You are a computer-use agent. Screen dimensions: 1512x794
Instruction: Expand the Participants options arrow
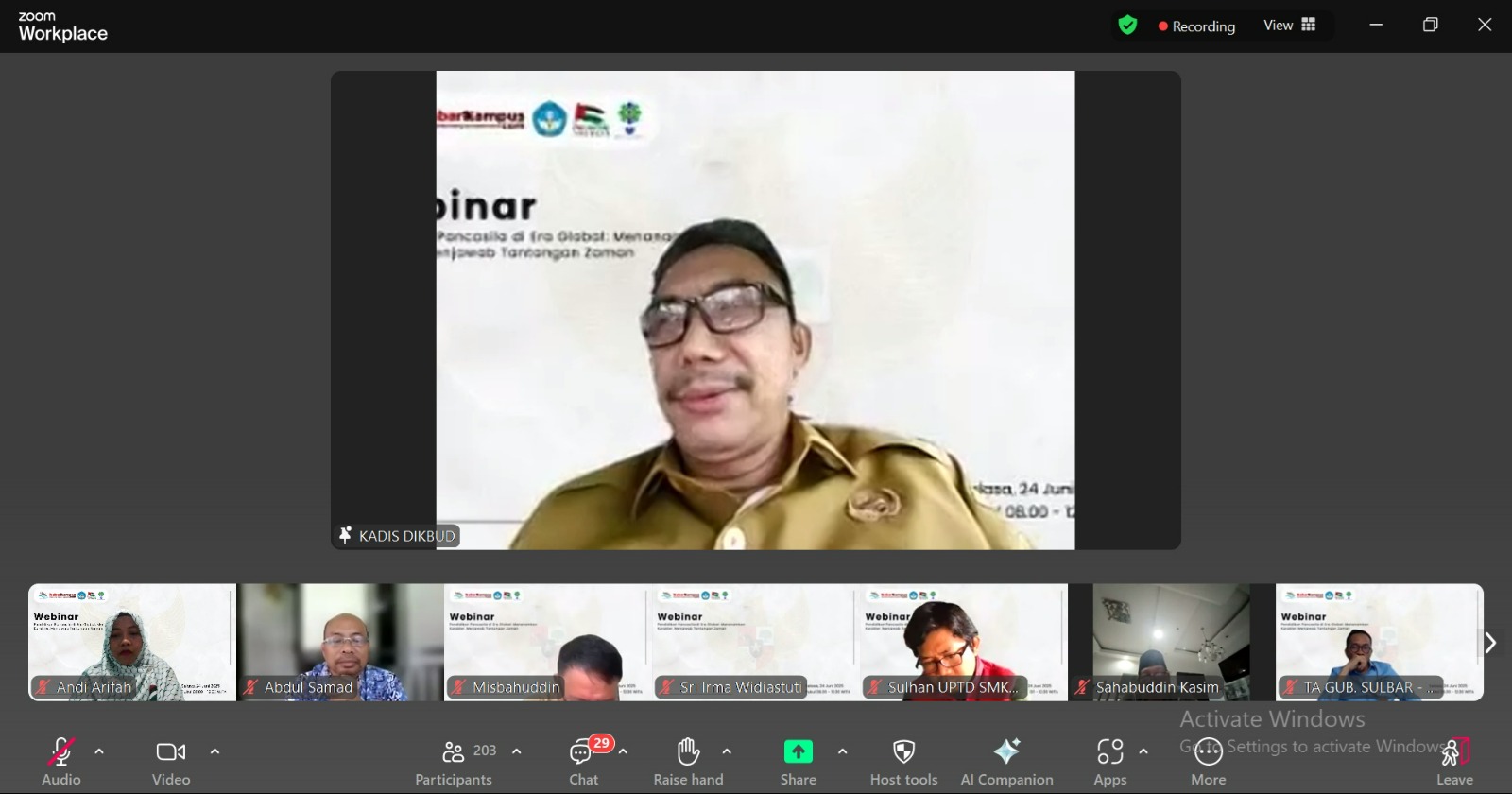[516, 751]
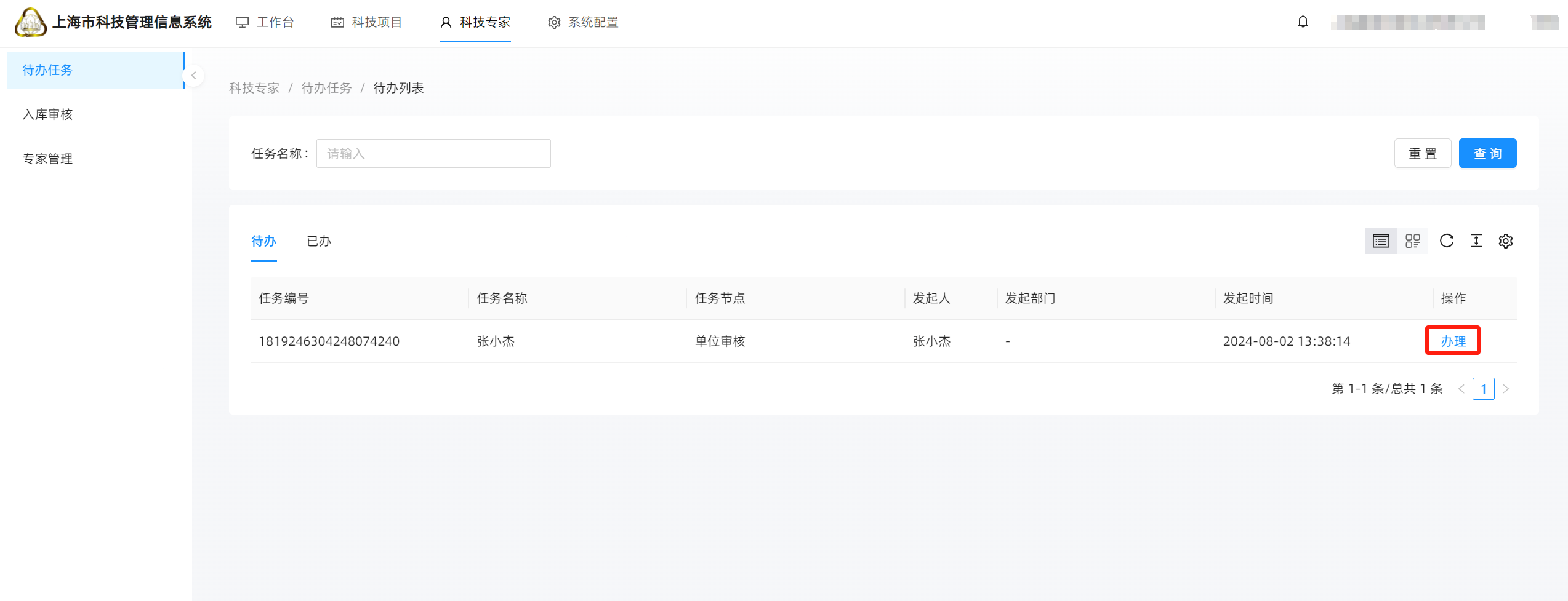Screen dimensions: 1568x601
Task: Open column settings gear icon
Action: 1506,241
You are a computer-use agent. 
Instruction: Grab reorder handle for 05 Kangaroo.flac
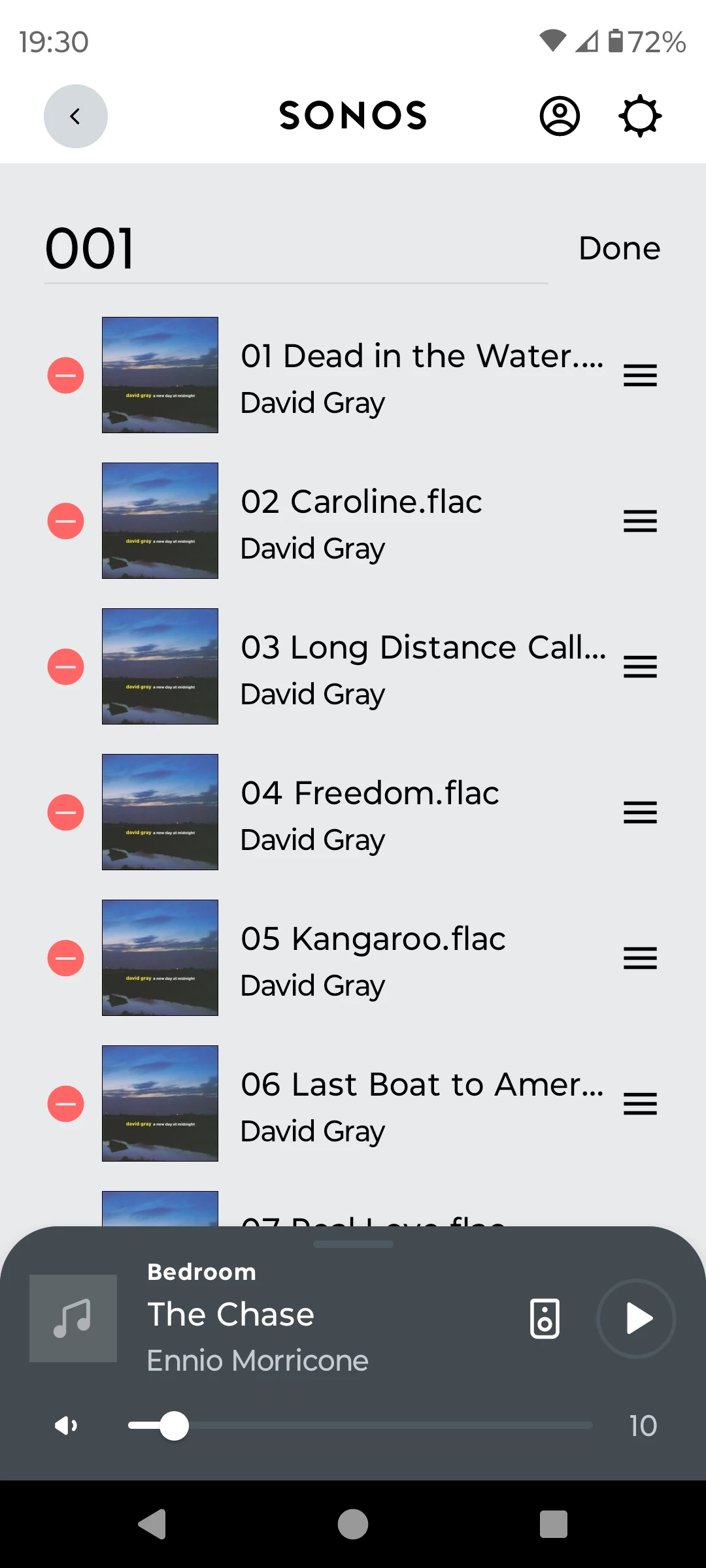tap(640, 958)
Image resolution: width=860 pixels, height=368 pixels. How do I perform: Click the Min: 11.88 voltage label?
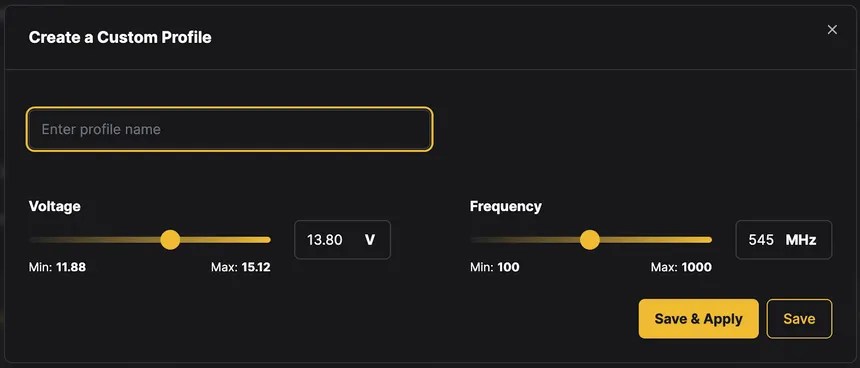point(57,268)
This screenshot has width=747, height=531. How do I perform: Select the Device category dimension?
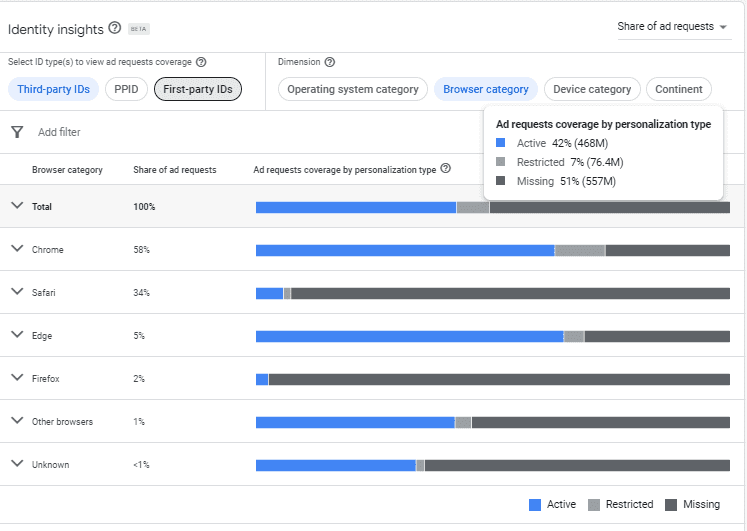(591, 89)
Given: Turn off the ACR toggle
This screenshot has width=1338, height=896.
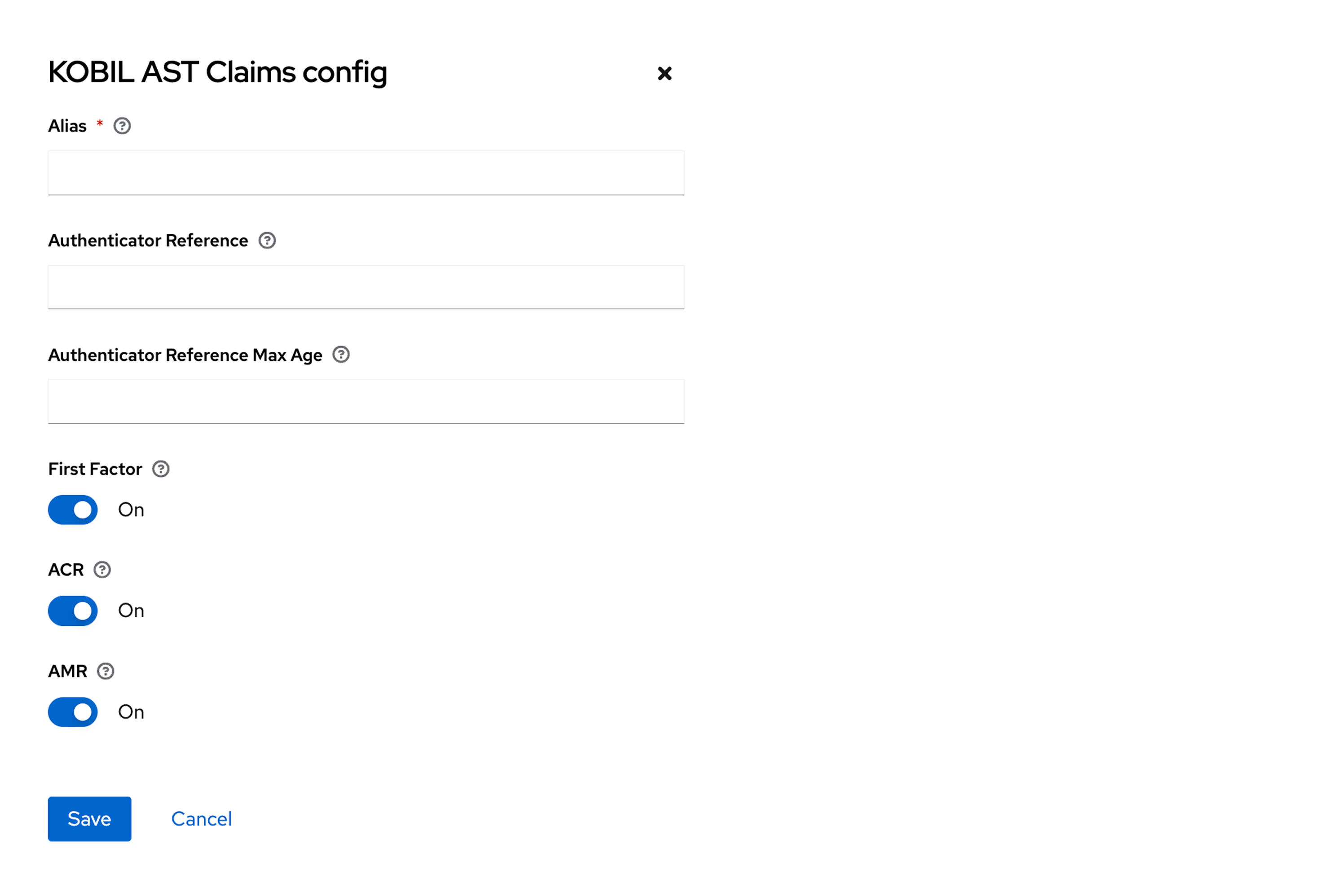Looking at the screenshot, I should (73, 611).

========

Render each line of the records above as a JSON list of strings, with one string per line and no entries for blank lines. Leave the pictures out of the answer.

EXERCISE SOLUTION ::
[
  "You are a computer-use agent. Screen dimensions: 1512x794",
  "Instruction: Expand the Participants options arrow",
  "[516, 751]",
  "Screen dimensions: 1568x601",
  "Task: Open column settings gear icon",
  "Action: 1506,241",
  "You are a computer-use agent. ",
  "Instruction: Grab reorder handle for 05 Kangaroo.flac",
  "tap(640, 958)",
  "Image resolution: width=860 pixels, height=368 pixels. How do I perform: Click the Min: 11.88 voltage label?",
  "point(57,268)",
  "This screenshot has width=747, height=531. How do I perform: Select the Device category dimension?",
  "(591, 89)",
  "Given: Turn off the ACR toggle",
  "This screenshot has width=1338, height=896.",
  "Looking at the screenshot, I should (73, 611)."
]